James Webb Space Telescope Feed Post
A massive compact quiescent galaxy at z=2 with a complete Einstein ring in JWST imaging (COSMOS-Web)
Symmetries in the ring. This color image was created from the F150W and F444W images, after subtracting the galfit model of the central galaxy. The image spans 2.5 '' × 2.5 ''. There are several candidate multiply-imaged features along the ring. The two red knots are very bright in F444W and are stretched into mirrored arcs. This would be difficult to explain by any other mechanism than gravitational lensing. Abstract: One of the surprising results from HST was the discovery that many of the most massive galaxies at z~2 are very compact, having half-light radii of only 1-2 kpc. The interpretation is that massive galaxies formed inside-out, with their cores largely in place by z~2 and approximately half of their present-day mass added later through minor mergers. Here we present a compact, massive, quiescent galaxy at zphot=1.94+0.13-0.17 with a complete Einstein ring.

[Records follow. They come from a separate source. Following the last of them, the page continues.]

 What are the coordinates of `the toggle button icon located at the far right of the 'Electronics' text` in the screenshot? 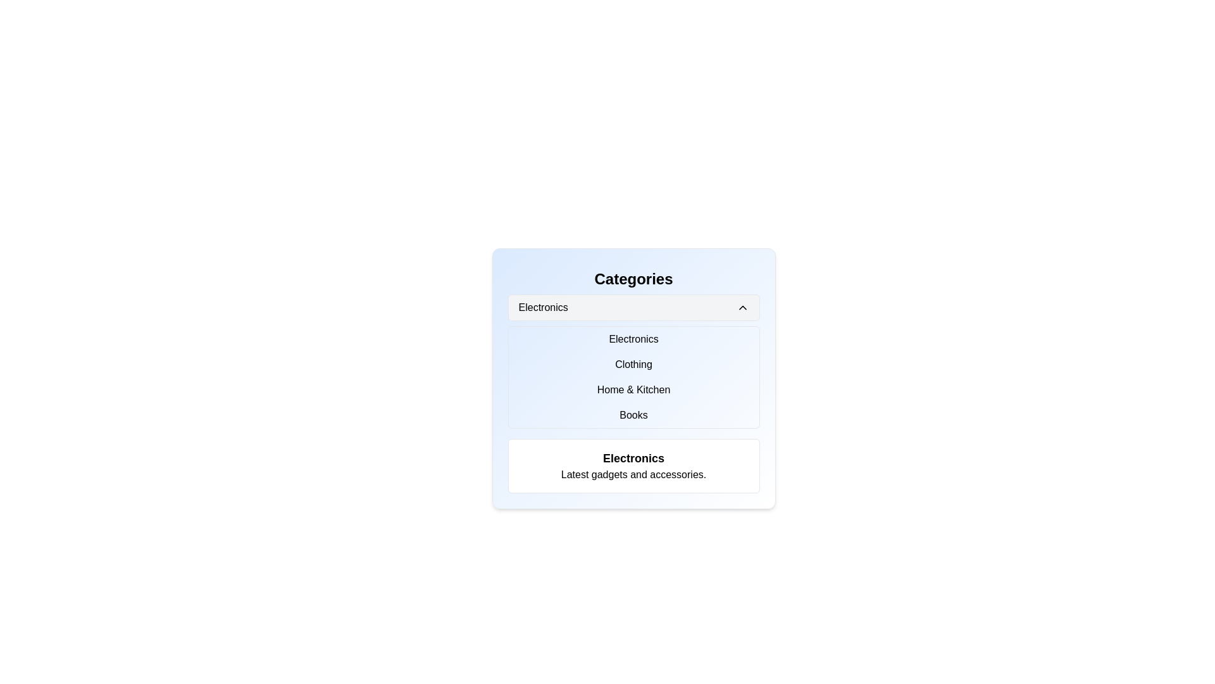 It's located at (742, 308).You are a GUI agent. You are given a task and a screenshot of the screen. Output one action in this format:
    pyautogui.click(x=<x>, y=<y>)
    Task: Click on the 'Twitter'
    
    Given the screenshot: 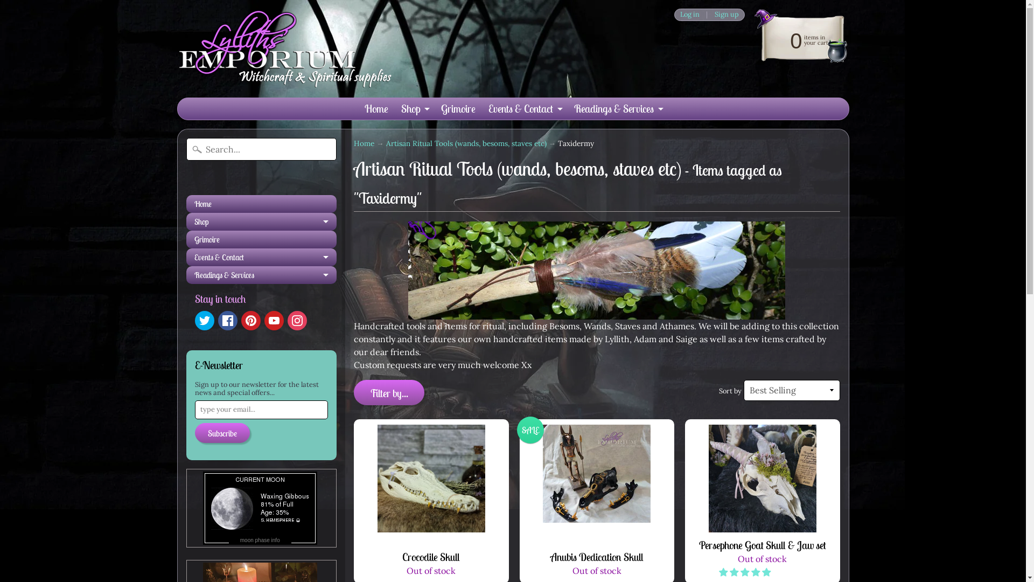 What is the action you would take?
    pyautogui.click(x=194, y=319)
    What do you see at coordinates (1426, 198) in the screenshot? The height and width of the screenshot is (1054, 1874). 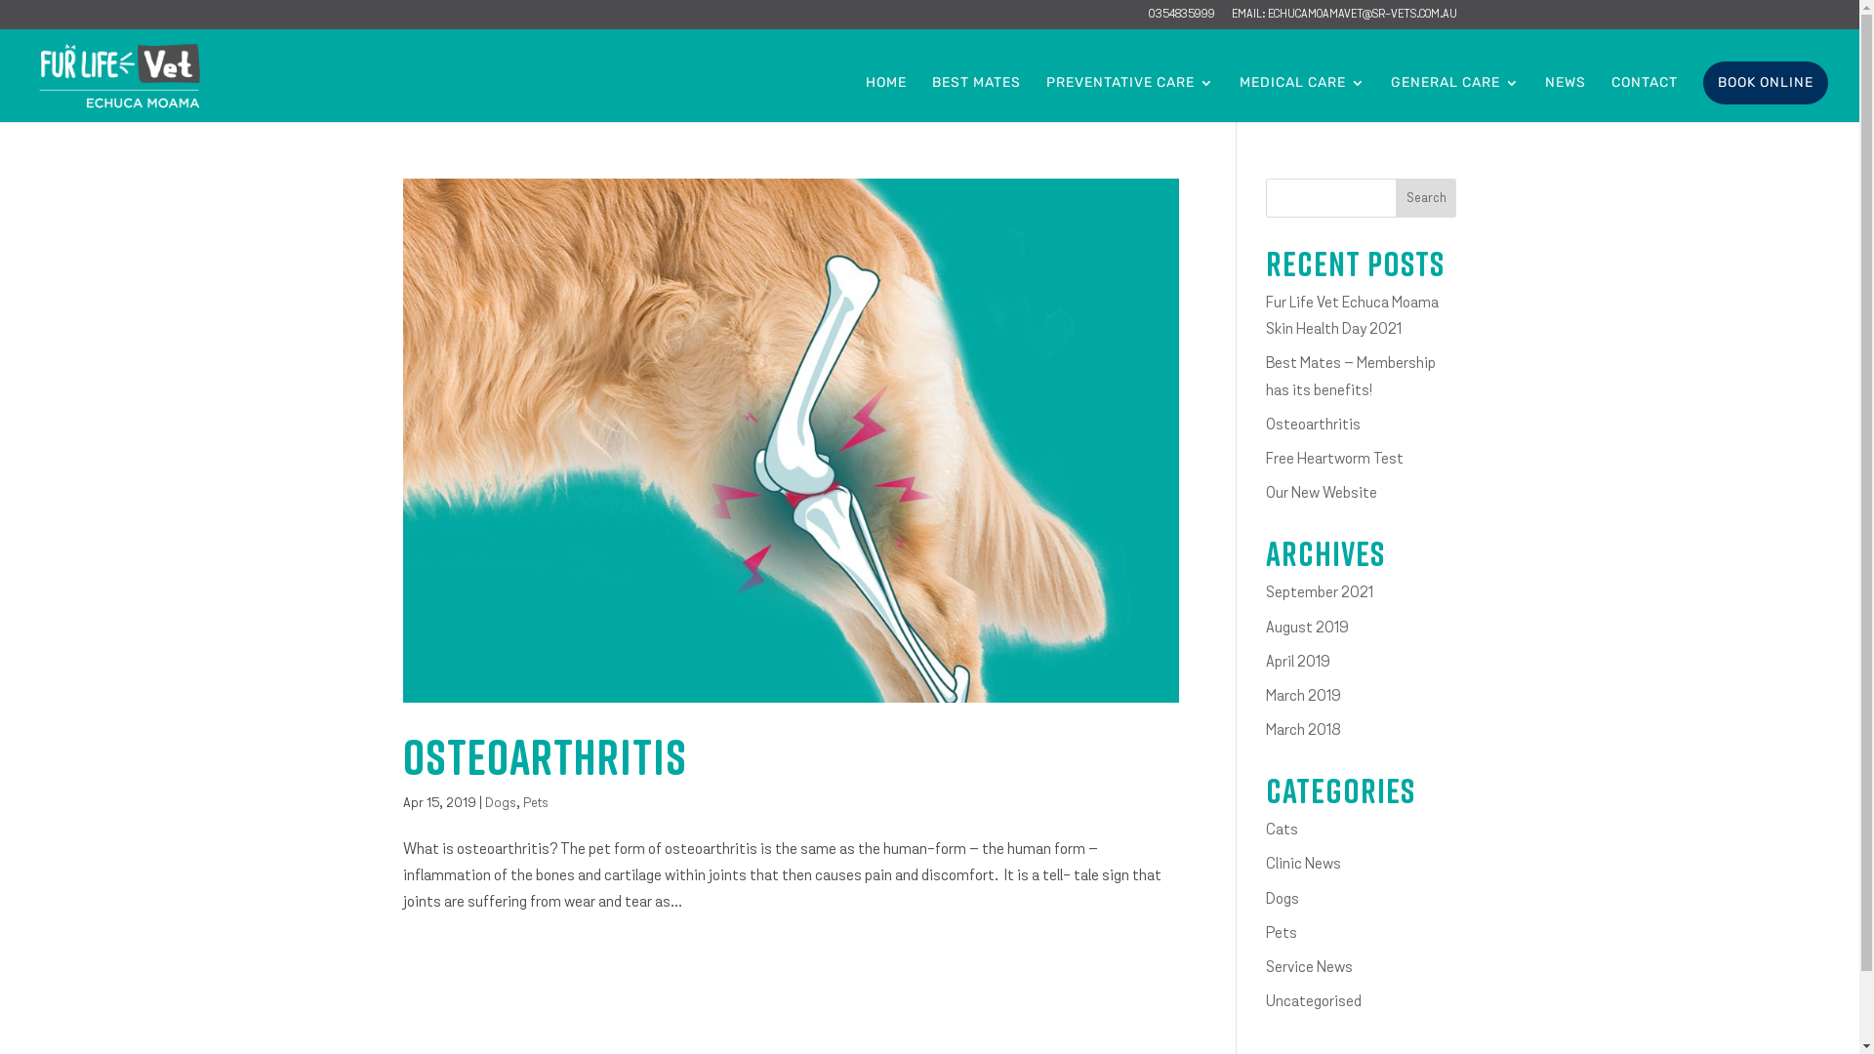 I see `'Search'` at bounding box center [1426, 198].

The ring was found in the JWST COSMOS-Web survey and is produced by a background galaxy at zphot=2.98+0.42-0.47. Its 1.54" diameter provides a direct measurement of the mass of the "pristine" core of a massive galaxy, observed before mixing and dilution of its stellar population during the 10 Gyr of galaxy evolution between z=2 and z=0. We find a mass of Mlens=6.5+3.7-1.5×1011 Msun within a radius of 6.6 kpc. The stellar mass within the same radius is Mstars=1.1+0.2-0.3×1011 Msun for a Chabrier initial mass function (IMF), and the fiducial dark matter mass is Mdm=2.6+1.6-0.7×1011 Msun. Additional mass is needed to explain the lensing results, either in the form of a higher-than-expected dark matter density or a bottom-heavy IMF.